%%

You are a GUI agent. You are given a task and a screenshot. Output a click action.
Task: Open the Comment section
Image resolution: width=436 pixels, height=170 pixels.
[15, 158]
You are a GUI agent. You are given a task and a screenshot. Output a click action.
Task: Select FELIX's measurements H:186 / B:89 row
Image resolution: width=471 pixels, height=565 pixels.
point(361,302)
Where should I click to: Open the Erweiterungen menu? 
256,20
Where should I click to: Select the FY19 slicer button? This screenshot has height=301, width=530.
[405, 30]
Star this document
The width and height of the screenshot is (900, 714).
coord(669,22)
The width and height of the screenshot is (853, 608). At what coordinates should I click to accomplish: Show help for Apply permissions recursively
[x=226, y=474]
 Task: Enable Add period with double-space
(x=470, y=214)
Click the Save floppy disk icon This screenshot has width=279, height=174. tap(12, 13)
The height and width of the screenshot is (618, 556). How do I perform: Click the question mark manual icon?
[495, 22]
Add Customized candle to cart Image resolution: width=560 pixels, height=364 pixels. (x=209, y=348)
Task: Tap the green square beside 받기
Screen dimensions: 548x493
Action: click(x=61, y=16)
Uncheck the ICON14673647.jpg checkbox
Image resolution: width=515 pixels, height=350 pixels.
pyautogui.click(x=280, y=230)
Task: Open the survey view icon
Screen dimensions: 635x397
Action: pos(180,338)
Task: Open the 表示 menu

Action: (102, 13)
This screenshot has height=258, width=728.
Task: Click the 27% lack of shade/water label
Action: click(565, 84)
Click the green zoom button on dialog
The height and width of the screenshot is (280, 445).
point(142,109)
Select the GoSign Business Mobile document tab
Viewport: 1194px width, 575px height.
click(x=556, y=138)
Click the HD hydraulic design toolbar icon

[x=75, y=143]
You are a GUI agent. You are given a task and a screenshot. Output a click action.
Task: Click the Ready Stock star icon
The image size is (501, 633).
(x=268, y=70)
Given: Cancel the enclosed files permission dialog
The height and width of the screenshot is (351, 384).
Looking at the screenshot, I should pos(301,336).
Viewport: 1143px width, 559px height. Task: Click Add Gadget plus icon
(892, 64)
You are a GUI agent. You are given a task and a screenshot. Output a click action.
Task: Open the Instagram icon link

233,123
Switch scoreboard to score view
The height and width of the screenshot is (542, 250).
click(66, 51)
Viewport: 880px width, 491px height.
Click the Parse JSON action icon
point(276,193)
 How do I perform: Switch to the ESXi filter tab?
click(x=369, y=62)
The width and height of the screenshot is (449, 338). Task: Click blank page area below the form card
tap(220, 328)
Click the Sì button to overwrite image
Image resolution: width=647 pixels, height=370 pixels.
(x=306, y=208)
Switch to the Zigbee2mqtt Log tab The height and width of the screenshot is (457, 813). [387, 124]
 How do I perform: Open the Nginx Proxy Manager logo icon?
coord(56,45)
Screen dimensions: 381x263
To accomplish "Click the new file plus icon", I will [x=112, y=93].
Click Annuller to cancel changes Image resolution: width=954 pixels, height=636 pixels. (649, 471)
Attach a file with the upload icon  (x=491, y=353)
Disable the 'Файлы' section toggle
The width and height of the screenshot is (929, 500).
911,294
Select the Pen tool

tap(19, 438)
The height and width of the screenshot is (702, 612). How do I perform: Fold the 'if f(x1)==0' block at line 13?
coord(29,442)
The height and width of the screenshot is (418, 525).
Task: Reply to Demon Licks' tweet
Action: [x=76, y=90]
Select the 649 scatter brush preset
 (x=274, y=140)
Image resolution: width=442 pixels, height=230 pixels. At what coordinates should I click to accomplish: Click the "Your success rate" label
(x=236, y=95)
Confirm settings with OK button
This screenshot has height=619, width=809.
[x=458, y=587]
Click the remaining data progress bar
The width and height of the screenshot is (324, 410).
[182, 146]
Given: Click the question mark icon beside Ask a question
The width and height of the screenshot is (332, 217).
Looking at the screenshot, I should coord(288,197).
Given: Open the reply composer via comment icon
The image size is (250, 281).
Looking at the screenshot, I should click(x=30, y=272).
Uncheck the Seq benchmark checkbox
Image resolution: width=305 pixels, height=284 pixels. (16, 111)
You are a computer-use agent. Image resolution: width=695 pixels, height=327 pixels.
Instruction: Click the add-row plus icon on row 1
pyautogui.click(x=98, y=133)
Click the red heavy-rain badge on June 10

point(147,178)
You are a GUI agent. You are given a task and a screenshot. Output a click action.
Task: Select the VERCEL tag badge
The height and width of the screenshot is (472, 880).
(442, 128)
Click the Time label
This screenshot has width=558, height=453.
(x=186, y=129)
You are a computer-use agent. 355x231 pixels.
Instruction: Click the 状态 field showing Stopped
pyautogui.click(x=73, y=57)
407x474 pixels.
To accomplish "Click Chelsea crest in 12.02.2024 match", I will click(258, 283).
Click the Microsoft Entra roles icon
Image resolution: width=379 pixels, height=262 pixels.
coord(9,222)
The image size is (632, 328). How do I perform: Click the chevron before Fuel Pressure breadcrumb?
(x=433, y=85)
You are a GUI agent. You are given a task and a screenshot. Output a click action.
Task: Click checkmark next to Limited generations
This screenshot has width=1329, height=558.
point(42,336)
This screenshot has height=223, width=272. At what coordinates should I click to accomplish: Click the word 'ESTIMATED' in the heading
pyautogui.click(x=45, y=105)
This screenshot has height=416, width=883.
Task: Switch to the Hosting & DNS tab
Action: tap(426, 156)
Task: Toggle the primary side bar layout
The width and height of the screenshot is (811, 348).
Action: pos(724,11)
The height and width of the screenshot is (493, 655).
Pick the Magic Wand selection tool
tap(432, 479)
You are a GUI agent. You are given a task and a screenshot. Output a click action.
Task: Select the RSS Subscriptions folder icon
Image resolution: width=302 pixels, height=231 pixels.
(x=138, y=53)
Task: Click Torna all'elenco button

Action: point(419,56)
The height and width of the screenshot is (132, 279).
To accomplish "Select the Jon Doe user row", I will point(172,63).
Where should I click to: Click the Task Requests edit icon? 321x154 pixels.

%%

■ **WHAT YOU WILL DO**
Whatever appears in the material must be set down again, word for word.

■ **RESULT**
You are a GUI agent. You are given a task and a screenshot. Output a click action.
Task: Open the Comment section
Image resolution: width=436 pixels, height=170 pixels.
[15, 158]
You are a GUI agent. You are given a task and a screenshot. Output a click action.
Task: Select FELIX's measurements H:186 / B:89 row
Image resolution: width=471 pixels, height=565 pixels.
point(361,302)
Where should I click to: Open the Erweiterungen menu? 
256,20
Where should I click to: Select the FY19 slicer button? This screenshot has height=301, width=530.
[405, 30]
Star this document
The width and height of the screenshot is (900, 714).
coord(669,22)
The width and height of the screenshot is (853, 608). At what coordinates should I click to accomplish: Show help for Apply permissions recursively
[x=226, y=474]
 Task: Enable Add period with double-space
(x=470, y=214)
Click the Save floppy disk icon This screenshot has width=279, height=174. tap(12, 13)
The height and width of the screenshot is (618, 556). How do I perform: Click the question mark manual icon?
[495, 22]
Add Customized candle to cart Image resolution: width=560 pixels, height=364 pixels. (x=209, y=348)
Task: Tap the green square beside 받기
Screen dimensions: 548x493
Action: click(x=61, y=16)
Uncheck the ICON14673647.jpg checkbox
Image resolution: width=515 pixels, height=350 pixels.
pyautogui.click(x=280, y=230)
Task: Open the survey view icon
Screen dimensions: 635x397
Action: pos(180,338)
Task: Open the 表示 menu

Action: (102, 13)
This screenshot has height=258, width=728.
Task: Click the 27% lack of shade/water label
Action: click(565, 84)
Click the green zoom button on dialog
The height and width of the screenshot is (280, 445).
point(142,109)
Select the GoSign Business Mobile document tab
Viewport: 1194px width, 575px height.
click(x=556, y=138)
Click the HD hydraulic design toolbar icon

[x=75, y=143]
You are a GUI agent. You are given a task and a screenshot. Output a click action.
Task: Click the Ready Stock star icon
The image size is (501, 633).
(x=268, y=70)
Given: Cancel the enclosed files permission dialog
The height and width of the screenshot is (351, 384).
Looking at the screenshot, I should pos(301,336).
Viewport: 1143px width, 559px height. Task: Click Add Gadget plus icon
(892, 64)
You are a GUI agent. You are given a task and a screenshot. Output a click action.
Task: Open the Instagram icon link

233,123
Switch scoreboard to score view
The height and width of the screenshot is (542, 250).
click(66, 51)
Viewport: 880px width, 491px height.
Click the Parse JSON action icon
point(276,193)
 How do I perform: Switch to the ESXi filter tab?
click(x=369, y=62)
The width and height of the screenshot is (449, 338). Task: Click blank page area below the form card
tap(220, 328)
Click the Sì button to overwrite image
Image resolution: width=647 pixels, height=370 pixels.
(x=306, y=208)
Switch to the Zigbee2mqtt Log tab The height and width of the screenshot is (457, 813). [387, 124]
 How do I perform: Open the Nginx Proxy Manager logo icon?
coord(56,45)
Screen dimensions: 381x263
To accomplish "Click the new file plus icon", I will [x=112, y=93].
Click Annuller to cancel changes Image resolution: width=954 pixels, height=636 pixels. (649, 471)
Attach a file with the upload icon  (x=491, y=353)
Disable the 'Файлы' section toggle
The width and height of the screenshot is (929, 500).
911,294
Select the Pen tool

tap(19, 438)
The height and width of the screenshot is (702, 612). How do I perform: Fold the 'if f(x1)==0' block at line 13?
coord(29,442)
The height and width of the screenshot is (418, 525).
Task: Reply to Demon Licks' tweet
Action: [x=76, y=90]
Select the 649 scatter brush preset
 (x=274, y=140)
Image resolution: width=442 pixels, height=230 pixels. At what coordinates should I click to accomplish: Click the "Your success rate" label
(x=236, y=95)
Confirm settings with OK button
This screenshot has height=619, width=809.
[x=458, y=587]
Click the remaining data progress bar
The width and height of the screenshot is (324, 410).
[182, 146]
Given: Click the question mark icon beside Ask a question
The width and height of the screenshot is (332, 217).
Looking at the screenshot, I should coord(288,197).
Given: Open the reply composer via comment icon
The image size is (250, 281).
Looking at the screenshot, I should click(x=30, y=272).
Uncheck the Seq benchmark checkbox
Image resolution: width=305 pixels, height=284 pixels. (16, 111)
You are a computer-use agent. Image resolution: width=695 pixels, height=327 pixels.
Instruction: Click the add-row plus icon on row 1
pyautogui.click(x=98, y=133)
Click the red heavy-rain badge on June 10

point(147,178)
You are a GUI agent. You are given a task and a screenshot. Output a click action.
Task: Select the VERCEL tag badge
The height and width of the screenshot is (472, 880).
(442, 128)
Click the Time label
This screenshot has width=558, height=453.
(x=186, y=129)
You are a computer-use agent. 355x231 pixels.
Instruction: Click the 状态 field showing Stopped
pyautogui.click(x=73, y=57)
407x474 pixels.
To accomplish "Click Chelsea crest in 12.02.2024 match", I will click(258, 283).
Click the Microsoft Entra roles icon
Image resolution: width=379 pixels, height=262 pixels.
coord(9,222)
The image size is (632, 328). How do I perform: Click the chevron before Fuel Pressure breadcrumb?
(x=433, y=85)
You are a GUI agent. You are given a task and a screenshot. Output a click action.
Task: Click checkmark next to Limited generations
This screenshot has width=1329, height=558.
point(42,336)
This screenshot has height=223, width=272. At what coordinates should I click to accomplish: Click the word 'ESTIMATED' in the heading
pyautogui.click(x=45, y=105)
This screenshot has height=416, width=883.
Task: Switch to the Hosting & DNS tab
Action: tap(426, 156)
Task: Toggle the primary side bar layout
The width and height of the screenshot is (811, 348).
Action: pos(724,11)
The height and width of the screenshot is (493, 655).
Pick the Magic Wand selection tool
tap(432, 479)
You are a GUI agent. You are given a task and a screenshot. Output a click action.
Task: Select the RSS Subscriptions folder icon
Image resolution: width=302 pixels, height=231 pixels.
(x=138, y=53)
Task: Click Torna all'elenco button

Action: point(419,56)
The height and width of the screenshot is (132, 279).
To accomplish "Select the Jon Doe user row", I will point(172,63).
Where should I click to: Click the Task Requests edit icon? 321x154 pixels.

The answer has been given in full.